By now, readers will be familiar with the single strongest argument against Ireland’s impending level five lockdown: Cases are rising, yes, but hospitalisations, and deaths, remain low, notwithstanding the thirteen fatalities reported yesterday.

Is the low number of deaths and hospitalisations, as some argue, a glitch? Or is it part of a wider pattern that’s being replicated across the globe?

The answer to that is becoming clearer: Across the world, the second wave of covid is far less deadly. And now we have the studies to prove it, via NPR:

Two new peer-reviewed studies are showing a sharp drop in mortality among hospitalized COVID-19 patients. The drop is seen in all groups, including older patients and those with underlying conditions, suggesting that physicians are getting better at helping patients survive their illness.

We find that the death rate has gone down substantially,” says Leora Horwitz, a doctor who studies population health at New York University’s Grossman School of Medicine and an author on one of the studies, which looked at thousands of patients from March to August.

The study, which was of a single health system, finds that mortality has dropped among hospitalized patients by 18 percentage points since the pandemic began. Patients in the study had a 25.6% chance of dying at the start of the pandemic; they now have a 7.6% chance.

That’s very significant: In April, you had a one in four chance of dying if you ended up in ICU. Now, it’s down to about one in twelve.

One in twelve is still very high, of course – much higher than the flu, and far to high for my personal comfort, were I faced with those odds. But it’s still much better than the situation in the Spring.

And it’s showing up in the data, too. Look at these numbers from the US on cases versus deaths:

Now the obvious question here is “why?” – and to that, there are a few possible answers. One answer, and perhaps the most intuitive one, is that the death rate hasn’t changed at all, but that the changing figure is a result of more testing. Under this theory, in the spring, we had an absolutely enormous “hidden pandemic”, where only those with symptoms were getting tested, and as a result, the death rate looked much higher than it actually was.

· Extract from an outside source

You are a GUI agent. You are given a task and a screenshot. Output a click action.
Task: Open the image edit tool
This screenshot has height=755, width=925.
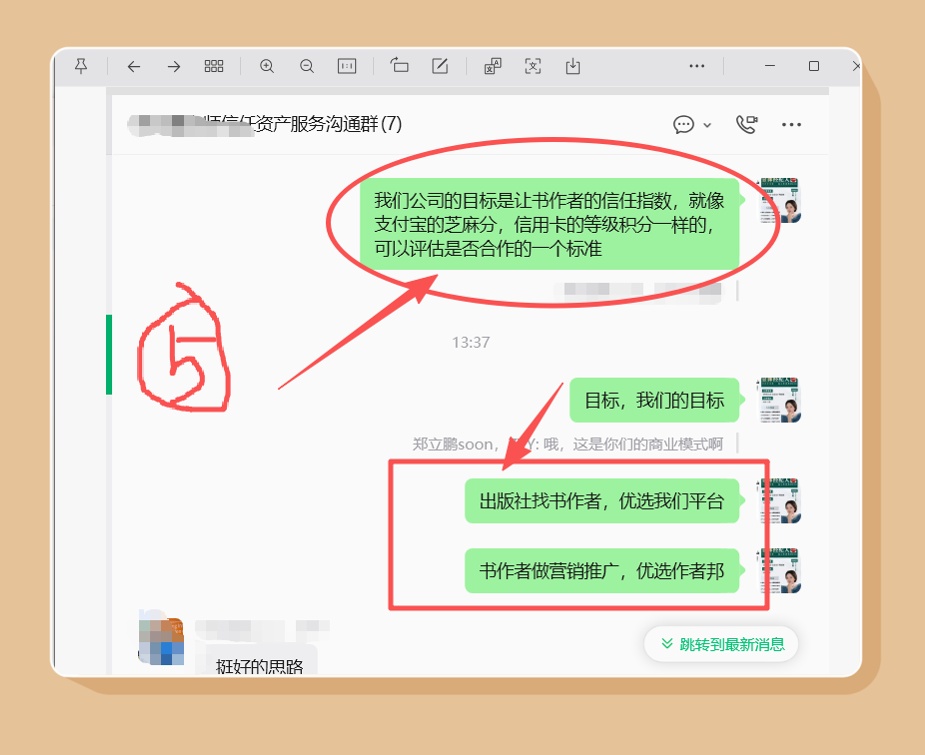[440, 66]
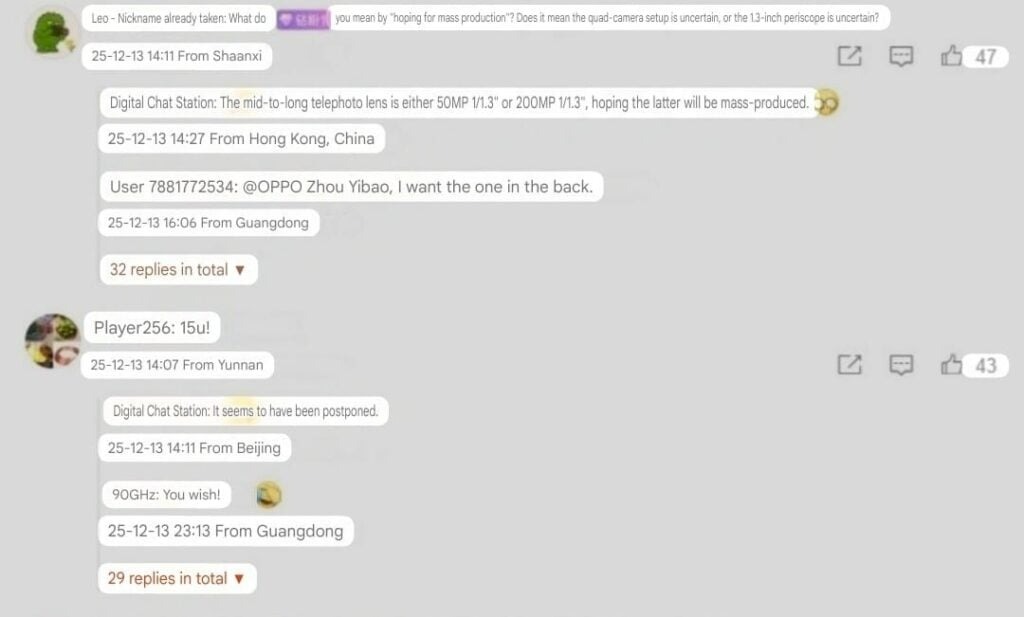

But that doesn’t really make sense – because death rates for those in hospital have fallen. If you were sick enough to be in hospital in the spring, and you’re sick enough to be in hospital today, then the number of tests of asymptomatic people is sort of irrelevant. The number of people in hospital who are dying is down, which suggests an other explanation.

Is it just simply a function of doctors getting better at treating Covid? More from NPR:

“The people who are getting hospitalized now tend to be much younger, tend to have fewer other diseases and tend to be less frail than people who were hospitalized in the early days of the epidemic,” Horwitz says.

So have death rates dropped because of improvements in treatments? Or is it because of the change in who’s getting sick?

To find out, Horwitz and her colleagues looked at more than 5,000 hospitalizations in the NYU Langone Health system between March and August. They adjusted for factors including age and other diseases, such as diabetes, to rule out the possibility that the numbers had dropped only because younger, healthier people were getting diagnosed. They found that death rates dropped for all groups, even older patients by 18 percentage points on average….

Doctors around the country say that they’re doing a lot of things differently in the fight against COVID-19 and that treatment is improving. “In March and April, you got put on a breathing machine, and we asked your family if they wanted to enroll you into some different trials we were participating in, and we hoped for the best,” says Khalilah Gates, a critical care pulmonologist at Northwestern Memorial Hospital in Chicago. “Six plus months into this, we kind of have a rhythm, and so it has become an everyday standard patient for us at this point in time.”

Doctors have gotten better at quickly recognizing when COVID-19 patients are at risk of experiencing blood clots or debilitating “cytokine storms,” where the body’s immune system turns on itself, says Amesh Adalja, an infectious disease, critical care and emergency medicine physician who works at the Johns Hopkins Center for Health Security.

All of that points strongly to the “improving treatment” thesis.

But what it does not explain is why hospitalisations themselves have fallen. Sure, we might be better at treating people in hospitals, but why are so many fewer people going to hospital in the first place?

There’s no real answer for that, but there are two reasonable theories: One is that the age profile of the infected has sharply shifted towards the young. In Ireland, for example, nearly half of all new cases recently are in the 18-44 age group, where the risk of a severe illness is much lower.

The second theory is that the virus itself has become much more mild: If you subscribe to the theory of evolution, as we all should, then you’ll know that viruses that kill their hosts have fewer opportunities to spread. One reason the common cold is so effective is that it’s just a nuisance. Ebola, on the other hand, which kills half of its hosts, tends to get fewer chances to infect people. The virus, in plain terms, might be copping itself on, a bit.

Anyway, what’s indisputable is that deaths and hospitalisations are way, way, down across the globe. Whatever the reasons, we are not dealing with the same virus we were dealing with in the spring. So why are we so determined to use the exact same response, against a different enemy?